Some negative side effects of long term sleep deprivation include interference with learning and memory, decreased metabolism and weight gain, inattention due to falling asleep during the daytime, mood swings including irritability and impatience, decrease in cardiovascular health, and a decrease in immune function leading to becoming sick or developing chronic diseases such as diabetes.

It is recommended that you sleep 7-9 hours each night. That isn’t always possible, and sometimes there are people who don’t need quite as much as others. Still, it is while you sleep that your body is most able to repair itself. During sleep, your body focuses on internal processes rather than the never-ending to-do list.

Consider it this way. When your body is deprived of sleep, it goes into a state of stress. This produces stress hormones, and increases the blood pressure and cholesterol levels, adding more stress for your heart and brain, eventually leading toward heart attacks and strokes. Therefore, sleep reduces the stress on your body, allowing for better blood flow and circulation, enabling your body to reduce inflammation and repair from exercise and injury. Then in the day time following that healthy sleep, the sleep induced repair will allow you to pay better attention to the task at hand, and make fewer mistakes. This alertness increases you chances of a better night of sleep the following night. Sounds good, doesn’t it?

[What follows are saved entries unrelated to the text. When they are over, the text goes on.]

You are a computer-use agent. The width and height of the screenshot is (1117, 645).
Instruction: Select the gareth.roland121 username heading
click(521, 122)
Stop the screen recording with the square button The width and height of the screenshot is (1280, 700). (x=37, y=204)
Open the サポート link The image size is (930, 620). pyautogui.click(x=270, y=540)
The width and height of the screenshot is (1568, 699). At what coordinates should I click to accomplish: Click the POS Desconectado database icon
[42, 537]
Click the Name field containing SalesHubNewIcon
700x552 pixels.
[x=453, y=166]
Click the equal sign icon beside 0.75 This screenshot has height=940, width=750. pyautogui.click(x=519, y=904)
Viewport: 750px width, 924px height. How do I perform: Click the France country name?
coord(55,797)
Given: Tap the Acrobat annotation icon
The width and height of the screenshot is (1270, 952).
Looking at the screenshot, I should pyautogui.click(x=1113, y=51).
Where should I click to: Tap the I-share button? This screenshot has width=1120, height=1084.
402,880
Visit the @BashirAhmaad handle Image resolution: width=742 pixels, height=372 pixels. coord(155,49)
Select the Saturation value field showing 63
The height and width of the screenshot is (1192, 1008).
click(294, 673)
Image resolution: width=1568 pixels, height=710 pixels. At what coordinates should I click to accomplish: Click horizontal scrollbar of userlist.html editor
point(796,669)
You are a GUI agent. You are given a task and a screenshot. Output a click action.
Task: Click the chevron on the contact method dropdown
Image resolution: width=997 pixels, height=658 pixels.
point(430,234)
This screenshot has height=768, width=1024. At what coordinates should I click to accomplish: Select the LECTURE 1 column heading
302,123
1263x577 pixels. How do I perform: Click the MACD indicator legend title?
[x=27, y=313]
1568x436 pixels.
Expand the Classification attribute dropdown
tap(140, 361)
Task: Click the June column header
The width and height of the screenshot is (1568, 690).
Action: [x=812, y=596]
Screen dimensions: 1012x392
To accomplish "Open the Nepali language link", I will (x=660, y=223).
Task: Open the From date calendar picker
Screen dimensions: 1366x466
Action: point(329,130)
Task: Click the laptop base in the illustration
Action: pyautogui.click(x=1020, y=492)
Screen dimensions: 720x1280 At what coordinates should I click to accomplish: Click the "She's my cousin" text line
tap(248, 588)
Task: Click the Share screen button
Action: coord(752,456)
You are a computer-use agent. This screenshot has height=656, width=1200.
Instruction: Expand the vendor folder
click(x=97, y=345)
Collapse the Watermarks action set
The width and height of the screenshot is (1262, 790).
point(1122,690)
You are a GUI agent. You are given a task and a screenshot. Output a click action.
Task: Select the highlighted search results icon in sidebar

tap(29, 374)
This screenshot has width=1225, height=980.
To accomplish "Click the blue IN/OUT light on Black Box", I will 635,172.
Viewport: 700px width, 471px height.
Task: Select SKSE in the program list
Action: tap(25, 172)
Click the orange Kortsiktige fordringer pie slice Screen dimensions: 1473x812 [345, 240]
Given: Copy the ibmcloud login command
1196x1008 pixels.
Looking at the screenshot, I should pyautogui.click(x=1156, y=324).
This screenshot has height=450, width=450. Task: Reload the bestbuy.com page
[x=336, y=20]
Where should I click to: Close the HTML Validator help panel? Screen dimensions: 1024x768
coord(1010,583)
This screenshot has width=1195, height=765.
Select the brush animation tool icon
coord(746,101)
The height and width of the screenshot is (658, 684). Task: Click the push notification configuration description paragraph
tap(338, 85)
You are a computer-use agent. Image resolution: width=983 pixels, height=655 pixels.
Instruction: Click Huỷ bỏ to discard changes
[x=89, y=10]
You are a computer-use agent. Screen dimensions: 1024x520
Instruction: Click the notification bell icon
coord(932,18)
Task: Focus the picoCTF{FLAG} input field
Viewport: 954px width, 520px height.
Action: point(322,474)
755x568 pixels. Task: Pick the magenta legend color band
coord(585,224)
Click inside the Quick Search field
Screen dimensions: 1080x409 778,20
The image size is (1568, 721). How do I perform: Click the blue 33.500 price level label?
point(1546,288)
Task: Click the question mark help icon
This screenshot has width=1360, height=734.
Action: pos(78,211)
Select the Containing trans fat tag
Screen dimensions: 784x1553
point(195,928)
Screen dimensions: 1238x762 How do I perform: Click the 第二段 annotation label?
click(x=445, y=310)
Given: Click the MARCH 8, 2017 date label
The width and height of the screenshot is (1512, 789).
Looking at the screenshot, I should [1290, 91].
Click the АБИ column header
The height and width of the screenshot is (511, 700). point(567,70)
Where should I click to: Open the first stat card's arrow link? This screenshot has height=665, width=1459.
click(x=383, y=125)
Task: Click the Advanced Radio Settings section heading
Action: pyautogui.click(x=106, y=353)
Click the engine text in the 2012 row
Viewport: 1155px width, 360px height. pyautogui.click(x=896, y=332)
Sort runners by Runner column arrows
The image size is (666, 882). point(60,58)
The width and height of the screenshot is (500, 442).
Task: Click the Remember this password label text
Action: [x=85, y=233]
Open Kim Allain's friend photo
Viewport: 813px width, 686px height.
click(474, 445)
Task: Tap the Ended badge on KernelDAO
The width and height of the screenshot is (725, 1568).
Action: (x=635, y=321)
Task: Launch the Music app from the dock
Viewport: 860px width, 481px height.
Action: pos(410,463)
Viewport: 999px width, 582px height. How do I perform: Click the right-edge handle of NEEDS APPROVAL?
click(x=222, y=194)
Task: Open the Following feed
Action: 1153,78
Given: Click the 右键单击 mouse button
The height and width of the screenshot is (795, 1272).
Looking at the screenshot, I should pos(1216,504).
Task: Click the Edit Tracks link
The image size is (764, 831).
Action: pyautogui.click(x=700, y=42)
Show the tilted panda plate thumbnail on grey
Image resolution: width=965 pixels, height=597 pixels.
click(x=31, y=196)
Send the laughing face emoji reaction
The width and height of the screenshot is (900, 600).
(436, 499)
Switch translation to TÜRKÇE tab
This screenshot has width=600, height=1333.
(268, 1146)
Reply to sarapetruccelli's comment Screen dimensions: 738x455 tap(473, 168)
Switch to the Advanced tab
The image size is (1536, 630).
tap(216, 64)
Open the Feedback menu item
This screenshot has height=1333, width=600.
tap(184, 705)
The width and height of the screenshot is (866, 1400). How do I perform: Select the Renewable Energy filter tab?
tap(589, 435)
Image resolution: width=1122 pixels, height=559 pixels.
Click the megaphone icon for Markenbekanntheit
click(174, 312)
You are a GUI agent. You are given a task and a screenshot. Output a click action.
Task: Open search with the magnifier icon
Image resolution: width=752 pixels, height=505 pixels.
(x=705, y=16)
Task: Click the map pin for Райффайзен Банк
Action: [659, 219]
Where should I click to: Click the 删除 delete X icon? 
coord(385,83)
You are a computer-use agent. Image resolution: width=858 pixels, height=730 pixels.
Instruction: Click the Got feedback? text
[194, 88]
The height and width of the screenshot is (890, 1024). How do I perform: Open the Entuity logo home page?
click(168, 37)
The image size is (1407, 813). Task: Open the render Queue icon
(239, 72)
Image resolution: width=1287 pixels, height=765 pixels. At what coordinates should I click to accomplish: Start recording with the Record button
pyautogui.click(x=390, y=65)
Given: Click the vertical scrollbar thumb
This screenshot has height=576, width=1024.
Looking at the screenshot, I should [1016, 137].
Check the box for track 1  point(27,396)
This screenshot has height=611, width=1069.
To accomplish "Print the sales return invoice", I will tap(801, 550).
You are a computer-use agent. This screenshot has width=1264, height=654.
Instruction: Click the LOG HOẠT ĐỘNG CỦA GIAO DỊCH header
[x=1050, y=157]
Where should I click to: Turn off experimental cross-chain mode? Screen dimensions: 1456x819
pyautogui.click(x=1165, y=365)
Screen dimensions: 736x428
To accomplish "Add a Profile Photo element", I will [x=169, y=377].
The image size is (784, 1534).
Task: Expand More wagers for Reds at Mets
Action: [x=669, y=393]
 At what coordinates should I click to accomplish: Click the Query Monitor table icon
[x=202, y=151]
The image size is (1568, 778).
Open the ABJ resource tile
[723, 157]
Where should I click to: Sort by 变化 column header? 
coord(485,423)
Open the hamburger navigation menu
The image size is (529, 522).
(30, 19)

When you consider that your new alertness and energy keep you better tuned in, you are paying better attention in class and at work, and processing what you are learning. See where I am going with this? Proper sleep bumps up you memory, your mood, your attentiveness and your cognitive function- allowing you to draw better from your memory banks and seem or become smarter!

I mentioned weight increases with a state of sleep deprivation. Research has shown a greater likelihood of being overweight in those who sleep less than 7 hours each night. The hormones in your body that affect appetite and weight control are easily disrupted when your body doesn’t get the chance to sleep and repair itself. I am sure you are at least remotely familiar with the connection between stress hormones and fat retention as well. Now, sleep won’t make you thin, but it will better enable your body to function, thereby enabling all that work you do in the gym to pay off.

Study after study draws a correlation between drowsiness and heart attacks, cancer, stressed relationships, accidents, memory impairment and a host of other issues. While we are working on our to-do lists and wellness priorities, shouldn’t we include sleep? It is far from easy to make changes, but stay focused, stay organized, and go to bed on time. That early morning workout will be more productive for it, and your body will thank you!